Wilkening Outlines Vision for Office of Digital Innovation

By Published On: August 8, 2019

Those anticipating a new tech-focused direction of Gov. Newsom’s administration have more insight this week after his top digital advisor explained where the new Office of Digital Innovation

Senior Advisor Mike Wilkening this week said the new office will be the state’s model for innovation across state agencies, during closing remarks at the Data Expo hosted by the California Health and Human Services Agency. 

The 2019 California Health and Human Services Data Expo, held on Aug. 7, finished with a closing keynote from Senior Advisory on Innovation and Digital Services Michael Wilkening, who looked ahead at upcoming plans for the Office of Digital Innovation.

Wilkening, placing an emphasis on the use of data, emphasized a focus on its use to uncover insights and to inform decision making. He also touched on the importance of maintaining and strengthening partnerships with Silicon Valley as well as California’s research universities to create a research data hub where data can be transferred safely.

Keeping with the Office of Digital Innovation’s focus on convenience and user-friendliness, Wilkening revealed plans to transition the state’s flagship website, CA.gov, into a service-based platform that will streamline and consolidate multiple state services under one single entry portal.

The overarching purpose for the Office of Digital Innovation, as defined by Wilkening, is to “recast the relationship between Californians and their government, and to reconceptualize the job of state workers.” Of course, that starts at the top.
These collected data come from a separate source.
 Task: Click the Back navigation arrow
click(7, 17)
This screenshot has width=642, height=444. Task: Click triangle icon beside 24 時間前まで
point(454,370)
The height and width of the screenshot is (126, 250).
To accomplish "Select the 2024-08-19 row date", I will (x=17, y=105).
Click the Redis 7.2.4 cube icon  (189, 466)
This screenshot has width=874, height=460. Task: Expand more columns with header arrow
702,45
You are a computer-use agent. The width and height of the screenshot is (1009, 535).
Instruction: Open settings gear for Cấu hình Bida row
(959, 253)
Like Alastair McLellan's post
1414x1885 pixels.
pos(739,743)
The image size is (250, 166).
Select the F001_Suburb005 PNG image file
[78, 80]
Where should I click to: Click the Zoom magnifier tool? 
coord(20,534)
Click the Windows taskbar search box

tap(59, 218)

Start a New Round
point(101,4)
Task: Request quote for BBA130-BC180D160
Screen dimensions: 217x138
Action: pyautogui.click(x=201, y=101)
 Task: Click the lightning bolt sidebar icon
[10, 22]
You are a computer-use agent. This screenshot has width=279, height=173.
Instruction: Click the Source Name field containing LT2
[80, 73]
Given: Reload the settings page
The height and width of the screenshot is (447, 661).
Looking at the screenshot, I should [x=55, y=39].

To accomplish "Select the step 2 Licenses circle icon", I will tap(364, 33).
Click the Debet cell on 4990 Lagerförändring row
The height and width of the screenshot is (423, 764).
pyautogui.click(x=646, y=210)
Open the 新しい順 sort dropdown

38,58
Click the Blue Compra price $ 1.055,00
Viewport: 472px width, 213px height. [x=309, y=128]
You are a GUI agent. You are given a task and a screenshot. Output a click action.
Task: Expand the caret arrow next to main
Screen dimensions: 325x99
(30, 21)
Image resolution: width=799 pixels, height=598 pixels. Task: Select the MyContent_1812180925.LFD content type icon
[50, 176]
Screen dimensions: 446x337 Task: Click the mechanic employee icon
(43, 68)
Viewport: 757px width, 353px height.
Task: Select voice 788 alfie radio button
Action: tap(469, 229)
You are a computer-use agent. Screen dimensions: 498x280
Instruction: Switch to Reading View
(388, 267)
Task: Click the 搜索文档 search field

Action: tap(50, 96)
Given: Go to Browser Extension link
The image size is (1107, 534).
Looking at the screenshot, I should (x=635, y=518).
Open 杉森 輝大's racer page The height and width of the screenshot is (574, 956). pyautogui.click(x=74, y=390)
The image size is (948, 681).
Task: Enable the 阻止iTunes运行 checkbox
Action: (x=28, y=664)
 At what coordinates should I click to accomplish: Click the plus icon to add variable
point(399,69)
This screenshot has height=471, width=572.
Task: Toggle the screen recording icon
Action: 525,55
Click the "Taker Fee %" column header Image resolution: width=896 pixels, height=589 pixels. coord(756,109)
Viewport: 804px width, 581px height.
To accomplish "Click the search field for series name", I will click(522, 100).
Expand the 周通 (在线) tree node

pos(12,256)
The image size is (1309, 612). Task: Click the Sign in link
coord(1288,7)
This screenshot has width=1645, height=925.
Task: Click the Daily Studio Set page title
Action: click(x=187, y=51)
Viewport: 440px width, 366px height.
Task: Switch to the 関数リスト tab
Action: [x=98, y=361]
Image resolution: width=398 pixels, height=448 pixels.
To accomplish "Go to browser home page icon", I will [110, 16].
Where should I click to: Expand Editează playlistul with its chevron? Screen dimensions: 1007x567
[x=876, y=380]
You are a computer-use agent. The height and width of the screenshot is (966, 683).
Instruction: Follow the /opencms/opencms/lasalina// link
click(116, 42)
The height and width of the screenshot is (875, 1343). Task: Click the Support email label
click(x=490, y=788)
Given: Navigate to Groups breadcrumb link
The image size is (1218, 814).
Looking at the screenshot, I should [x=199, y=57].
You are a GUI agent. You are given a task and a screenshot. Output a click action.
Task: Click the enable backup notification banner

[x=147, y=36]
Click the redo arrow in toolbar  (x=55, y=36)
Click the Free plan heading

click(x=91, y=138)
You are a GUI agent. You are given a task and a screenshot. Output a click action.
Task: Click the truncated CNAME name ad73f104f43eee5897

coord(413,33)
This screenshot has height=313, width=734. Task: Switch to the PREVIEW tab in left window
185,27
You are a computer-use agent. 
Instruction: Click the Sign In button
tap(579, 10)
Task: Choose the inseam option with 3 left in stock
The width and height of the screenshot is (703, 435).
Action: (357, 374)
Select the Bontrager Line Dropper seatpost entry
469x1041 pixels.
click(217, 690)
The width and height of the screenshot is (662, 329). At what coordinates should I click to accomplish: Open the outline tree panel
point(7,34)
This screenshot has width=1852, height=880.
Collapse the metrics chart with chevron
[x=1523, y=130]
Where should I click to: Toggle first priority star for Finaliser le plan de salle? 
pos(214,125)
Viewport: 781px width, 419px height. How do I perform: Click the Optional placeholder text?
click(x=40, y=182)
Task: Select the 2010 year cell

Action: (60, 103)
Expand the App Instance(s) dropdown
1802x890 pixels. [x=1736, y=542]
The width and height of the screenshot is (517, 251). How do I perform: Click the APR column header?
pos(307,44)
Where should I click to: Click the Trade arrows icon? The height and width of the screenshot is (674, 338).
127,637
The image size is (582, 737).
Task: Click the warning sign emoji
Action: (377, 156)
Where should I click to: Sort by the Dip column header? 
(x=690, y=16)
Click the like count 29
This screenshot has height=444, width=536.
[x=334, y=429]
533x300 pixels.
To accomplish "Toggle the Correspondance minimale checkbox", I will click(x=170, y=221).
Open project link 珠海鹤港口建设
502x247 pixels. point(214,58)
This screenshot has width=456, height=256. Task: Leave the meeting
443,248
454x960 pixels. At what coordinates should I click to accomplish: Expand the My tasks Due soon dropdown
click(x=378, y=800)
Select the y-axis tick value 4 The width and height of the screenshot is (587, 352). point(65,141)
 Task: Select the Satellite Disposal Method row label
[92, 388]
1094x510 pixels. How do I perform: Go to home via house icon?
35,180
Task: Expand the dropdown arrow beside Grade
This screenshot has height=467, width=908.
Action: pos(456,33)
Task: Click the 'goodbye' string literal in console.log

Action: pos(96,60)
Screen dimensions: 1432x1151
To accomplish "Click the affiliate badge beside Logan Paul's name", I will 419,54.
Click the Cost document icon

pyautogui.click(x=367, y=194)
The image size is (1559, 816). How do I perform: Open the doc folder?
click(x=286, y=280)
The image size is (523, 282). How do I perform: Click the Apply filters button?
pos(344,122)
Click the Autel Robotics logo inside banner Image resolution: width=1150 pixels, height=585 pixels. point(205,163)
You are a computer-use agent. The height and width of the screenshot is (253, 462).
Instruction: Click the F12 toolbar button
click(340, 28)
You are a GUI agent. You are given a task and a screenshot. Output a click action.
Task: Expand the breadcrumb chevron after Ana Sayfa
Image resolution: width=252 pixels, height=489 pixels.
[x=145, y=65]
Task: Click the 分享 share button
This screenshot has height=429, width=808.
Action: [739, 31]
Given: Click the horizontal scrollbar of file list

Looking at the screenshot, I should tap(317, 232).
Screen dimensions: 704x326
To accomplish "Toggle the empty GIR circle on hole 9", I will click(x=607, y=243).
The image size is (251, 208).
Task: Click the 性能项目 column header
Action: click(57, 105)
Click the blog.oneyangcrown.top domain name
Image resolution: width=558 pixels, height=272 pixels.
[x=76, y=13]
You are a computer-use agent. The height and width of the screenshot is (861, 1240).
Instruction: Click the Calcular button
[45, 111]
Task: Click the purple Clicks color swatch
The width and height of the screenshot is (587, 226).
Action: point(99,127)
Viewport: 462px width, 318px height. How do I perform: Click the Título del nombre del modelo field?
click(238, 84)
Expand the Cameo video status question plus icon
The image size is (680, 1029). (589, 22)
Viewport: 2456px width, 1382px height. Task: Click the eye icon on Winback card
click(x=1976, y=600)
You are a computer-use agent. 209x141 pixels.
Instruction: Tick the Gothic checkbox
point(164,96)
Explaining his personal criteria when looking for a director for the Office of Digital Innovation, Wilkening used one word: scars. He stated that anyone he would recommend to the governor needed to have “done it before” and been “beaten down,” noting the difficulty of the job and the experience required to do it well.

The Office of Digital Innovation is ready to begin making progress, but Wilkening acknowledged that while culture change does not happen quickly, their efforts will pay off in the long run. 

“Five years from now, looking back at today, you will be amazed at what has changed.”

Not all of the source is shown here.